Records drawn from a dataset:
=== Begin Enclosure ===

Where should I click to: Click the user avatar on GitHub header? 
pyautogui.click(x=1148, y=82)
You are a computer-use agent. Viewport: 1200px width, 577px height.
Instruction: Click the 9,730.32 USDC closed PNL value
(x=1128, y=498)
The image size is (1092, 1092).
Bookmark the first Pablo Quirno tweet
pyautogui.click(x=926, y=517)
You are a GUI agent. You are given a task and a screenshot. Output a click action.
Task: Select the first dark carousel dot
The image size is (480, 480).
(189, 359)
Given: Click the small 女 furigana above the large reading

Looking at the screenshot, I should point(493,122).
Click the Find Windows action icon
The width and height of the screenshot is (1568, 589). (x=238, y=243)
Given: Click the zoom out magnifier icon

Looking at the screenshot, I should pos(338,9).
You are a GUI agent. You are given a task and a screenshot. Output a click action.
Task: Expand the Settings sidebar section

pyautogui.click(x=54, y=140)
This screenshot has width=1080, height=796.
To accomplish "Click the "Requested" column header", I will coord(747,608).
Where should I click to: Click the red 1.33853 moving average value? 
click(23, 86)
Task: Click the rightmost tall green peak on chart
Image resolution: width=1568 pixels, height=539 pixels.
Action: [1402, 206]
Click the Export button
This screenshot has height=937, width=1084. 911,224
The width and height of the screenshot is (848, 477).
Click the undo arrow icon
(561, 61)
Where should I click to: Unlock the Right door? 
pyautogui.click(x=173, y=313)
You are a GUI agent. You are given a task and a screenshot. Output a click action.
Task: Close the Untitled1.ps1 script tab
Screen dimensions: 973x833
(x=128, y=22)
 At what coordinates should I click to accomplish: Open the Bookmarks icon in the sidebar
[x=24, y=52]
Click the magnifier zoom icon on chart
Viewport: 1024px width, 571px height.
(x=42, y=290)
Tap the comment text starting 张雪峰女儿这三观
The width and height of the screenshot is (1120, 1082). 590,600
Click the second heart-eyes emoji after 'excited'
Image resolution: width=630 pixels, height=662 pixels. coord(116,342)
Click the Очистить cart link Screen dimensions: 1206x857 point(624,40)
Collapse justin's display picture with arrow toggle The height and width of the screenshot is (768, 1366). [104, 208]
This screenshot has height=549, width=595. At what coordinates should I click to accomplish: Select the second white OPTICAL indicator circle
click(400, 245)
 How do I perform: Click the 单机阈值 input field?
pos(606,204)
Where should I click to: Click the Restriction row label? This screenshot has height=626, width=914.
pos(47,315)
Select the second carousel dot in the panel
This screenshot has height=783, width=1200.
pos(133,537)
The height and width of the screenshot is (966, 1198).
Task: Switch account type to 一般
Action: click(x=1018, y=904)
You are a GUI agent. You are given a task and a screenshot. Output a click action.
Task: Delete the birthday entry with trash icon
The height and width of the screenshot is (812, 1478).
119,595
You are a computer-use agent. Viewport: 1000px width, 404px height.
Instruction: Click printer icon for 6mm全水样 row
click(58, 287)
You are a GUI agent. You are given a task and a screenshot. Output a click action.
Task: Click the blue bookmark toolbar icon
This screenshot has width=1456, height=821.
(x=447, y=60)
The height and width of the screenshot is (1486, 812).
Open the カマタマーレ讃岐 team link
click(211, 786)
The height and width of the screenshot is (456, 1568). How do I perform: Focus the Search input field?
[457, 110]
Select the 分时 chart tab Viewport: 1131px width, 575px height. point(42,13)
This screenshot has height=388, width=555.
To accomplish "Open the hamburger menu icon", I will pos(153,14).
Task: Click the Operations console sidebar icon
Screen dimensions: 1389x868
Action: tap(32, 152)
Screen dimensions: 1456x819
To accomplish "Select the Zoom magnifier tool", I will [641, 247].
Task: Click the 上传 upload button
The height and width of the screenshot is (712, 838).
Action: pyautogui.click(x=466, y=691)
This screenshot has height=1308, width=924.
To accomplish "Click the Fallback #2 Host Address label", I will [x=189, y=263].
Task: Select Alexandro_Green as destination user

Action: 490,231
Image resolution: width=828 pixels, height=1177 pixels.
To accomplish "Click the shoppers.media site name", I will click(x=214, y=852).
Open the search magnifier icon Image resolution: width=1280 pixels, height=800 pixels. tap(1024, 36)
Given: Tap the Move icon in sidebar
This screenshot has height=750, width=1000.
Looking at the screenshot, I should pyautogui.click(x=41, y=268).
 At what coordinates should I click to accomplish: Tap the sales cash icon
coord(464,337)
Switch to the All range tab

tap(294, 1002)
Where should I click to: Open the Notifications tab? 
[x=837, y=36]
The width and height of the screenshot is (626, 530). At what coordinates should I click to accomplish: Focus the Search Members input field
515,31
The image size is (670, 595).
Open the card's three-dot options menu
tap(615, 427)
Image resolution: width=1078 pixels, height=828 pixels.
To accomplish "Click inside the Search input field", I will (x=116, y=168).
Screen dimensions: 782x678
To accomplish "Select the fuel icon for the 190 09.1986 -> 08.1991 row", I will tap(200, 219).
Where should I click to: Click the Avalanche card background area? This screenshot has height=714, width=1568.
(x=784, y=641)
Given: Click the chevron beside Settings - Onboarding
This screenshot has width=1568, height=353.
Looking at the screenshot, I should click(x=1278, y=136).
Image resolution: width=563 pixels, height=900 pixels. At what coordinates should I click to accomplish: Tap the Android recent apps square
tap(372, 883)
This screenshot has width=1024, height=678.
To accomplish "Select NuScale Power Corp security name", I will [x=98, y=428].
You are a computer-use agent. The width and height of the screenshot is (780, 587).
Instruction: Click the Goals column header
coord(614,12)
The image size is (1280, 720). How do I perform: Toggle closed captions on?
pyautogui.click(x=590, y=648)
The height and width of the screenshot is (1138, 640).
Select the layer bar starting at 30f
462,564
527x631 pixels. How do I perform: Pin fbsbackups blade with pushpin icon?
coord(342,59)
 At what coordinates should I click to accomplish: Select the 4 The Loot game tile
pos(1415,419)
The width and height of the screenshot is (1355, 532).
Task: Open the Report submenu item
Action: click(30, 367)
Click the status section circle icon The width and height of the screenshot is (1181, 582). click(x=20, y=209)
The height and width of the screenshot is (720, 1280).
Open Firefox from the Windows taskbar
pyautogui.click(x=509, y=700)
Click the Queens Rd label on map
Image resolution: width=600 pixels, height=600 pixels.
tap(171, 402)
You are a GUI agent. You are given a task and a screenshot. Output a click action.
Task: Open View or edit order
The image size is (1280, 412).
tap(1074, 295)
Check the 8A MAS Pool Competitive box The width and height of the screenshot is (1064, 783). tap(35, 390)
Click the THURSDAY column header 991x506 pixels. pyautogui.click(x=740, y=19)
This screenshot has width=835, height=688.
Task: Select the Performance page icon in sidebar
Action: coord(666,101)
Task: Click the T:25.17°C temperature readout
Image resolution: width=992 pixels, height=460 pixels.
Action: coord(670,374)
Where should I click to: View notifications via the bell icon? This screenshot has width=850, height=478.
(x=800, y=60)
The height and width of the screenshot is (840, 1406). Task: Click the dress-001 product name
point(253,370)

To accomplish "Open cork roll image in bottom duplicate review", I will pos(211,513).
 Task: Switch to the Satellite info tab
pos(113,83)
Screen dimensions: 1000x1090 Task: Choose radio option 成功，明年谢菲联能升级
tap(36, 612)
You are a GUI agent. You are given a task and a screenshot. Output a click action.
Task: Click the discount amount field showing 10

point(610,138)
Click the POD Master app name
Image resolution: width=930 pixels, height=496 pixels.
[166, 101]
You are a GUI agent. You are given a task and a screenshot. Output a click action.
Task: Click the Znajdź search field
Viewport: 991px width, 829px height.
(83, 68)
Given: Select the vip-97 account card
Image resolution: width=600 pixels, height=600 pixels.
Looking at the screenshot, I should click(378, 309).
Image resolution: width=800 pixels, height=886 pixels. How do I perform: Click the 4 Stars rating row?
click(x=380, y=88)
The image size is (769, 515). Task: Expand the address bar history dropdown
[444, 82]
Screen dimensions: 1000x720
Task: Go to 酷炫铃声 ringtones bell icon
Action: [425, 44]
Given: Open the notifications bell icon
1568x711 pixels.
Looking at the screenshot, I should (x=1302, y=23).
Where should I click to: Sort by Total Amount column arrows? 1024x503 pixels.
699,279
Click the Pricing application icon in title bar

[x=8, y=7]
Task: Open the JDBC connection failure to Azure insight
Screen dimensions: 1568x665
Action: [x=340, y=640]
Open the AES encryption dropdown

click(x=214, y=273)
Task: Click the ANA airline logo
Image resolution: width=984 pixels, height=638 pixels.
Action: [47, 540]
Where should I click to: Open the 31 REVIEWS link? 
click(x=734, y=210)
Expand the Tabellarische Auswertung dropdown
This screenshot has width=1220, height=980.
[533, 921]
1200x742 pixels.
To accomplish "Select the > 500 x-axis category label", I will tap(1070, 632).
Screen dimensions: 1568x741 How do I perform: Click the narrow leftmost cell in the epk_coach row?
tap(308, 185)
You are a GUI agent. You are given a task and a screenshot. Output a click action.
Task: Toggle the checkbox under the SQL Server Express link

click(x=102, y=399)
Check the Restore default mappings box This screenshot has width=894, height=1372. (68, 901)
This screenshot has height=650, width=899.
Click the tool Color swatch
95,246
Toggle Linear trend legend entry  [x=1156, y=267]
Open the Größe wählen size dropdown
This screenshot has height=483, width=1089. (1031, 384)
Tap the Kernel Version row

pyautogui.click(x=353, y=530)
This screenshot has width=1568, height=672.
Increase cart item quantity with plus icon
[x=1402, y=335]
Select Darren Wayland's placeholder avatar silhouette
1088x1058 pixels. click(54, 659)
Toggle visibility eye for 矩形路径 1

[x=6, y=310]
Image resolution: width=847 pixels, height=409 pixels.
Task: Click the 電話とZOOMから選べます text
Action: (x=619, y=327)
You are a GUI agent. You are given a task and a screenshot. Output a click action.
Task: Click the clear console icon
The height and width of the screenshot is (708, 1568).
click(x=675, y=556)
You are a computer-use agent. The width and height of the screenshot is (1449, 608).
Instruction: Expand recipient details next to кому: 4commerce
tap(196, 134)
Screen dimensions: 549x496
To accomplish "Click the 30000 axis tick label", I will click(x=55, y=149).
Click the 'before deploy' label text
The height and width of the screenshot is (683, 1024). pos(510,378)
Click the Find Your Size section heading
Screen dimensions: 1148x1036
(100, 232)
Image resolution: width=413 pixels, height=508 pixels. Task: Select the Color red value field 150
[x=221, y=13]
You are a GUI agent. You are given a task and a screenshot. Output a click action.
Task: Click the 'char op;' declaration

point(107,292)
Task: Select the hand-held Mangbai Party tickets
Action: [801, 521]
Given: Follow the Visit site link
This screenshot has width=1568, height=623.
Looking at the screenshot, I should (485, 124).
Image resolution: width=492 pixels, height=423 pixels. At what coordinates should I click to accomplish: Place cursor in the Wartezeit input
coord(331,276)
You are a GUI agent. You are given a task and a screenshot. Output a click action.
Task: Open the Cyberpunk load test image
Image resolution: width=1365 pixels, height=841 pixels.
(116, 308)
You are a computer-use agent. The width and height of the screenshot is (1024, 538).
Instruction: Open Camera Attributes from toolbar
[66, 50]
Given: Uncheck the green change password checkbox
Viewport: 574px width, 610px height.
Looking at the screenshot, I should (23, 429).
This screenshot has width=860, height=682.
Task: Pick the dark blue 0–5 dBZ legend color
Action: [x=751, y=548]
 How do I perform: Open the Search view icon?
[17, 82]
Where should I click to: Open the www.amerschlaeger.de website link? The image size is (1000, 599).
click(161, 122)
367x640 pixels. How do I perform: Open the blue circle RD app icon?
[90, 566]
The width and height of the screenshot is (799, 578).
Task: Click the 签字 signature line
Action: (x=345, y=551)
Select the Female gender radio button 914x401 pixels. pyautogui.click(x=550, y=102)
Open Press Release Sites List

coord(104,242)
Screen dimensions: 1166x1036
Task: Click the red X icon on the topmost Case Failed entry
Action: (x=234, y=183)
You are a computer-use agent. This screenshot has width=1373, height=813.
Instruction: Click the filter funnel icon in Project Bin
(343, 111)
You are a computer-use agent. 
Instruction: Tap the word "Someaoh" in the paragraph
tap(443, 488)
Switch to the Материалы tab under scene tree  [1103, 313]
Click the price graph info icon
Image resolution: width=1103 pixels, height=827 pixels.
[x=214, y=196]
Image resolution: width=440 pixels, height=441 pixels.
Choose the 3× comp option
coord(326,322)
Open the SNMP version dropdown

=== End Enclosure ===

- _Assignment_: The lines above that hold "computer" are the result; show every one of them.

- _Solution to this exercise_:
You are a computer-use agent. Viewport: 1200px width, 577px height.
You are a computer-use agent. Viewport: 1000px width, 404px height.
You are a computer-use agent. The width and height of the screenshot is (780, 587).
You are a computer-use agent. The width and height of the screenshot is (1449, 608).
You are a computer-use agent. The width and height of the screenshot is (1024, 538).
You are a computer-use agent. This screenshot has width=1373, height=813.
You are a computer-use agent. 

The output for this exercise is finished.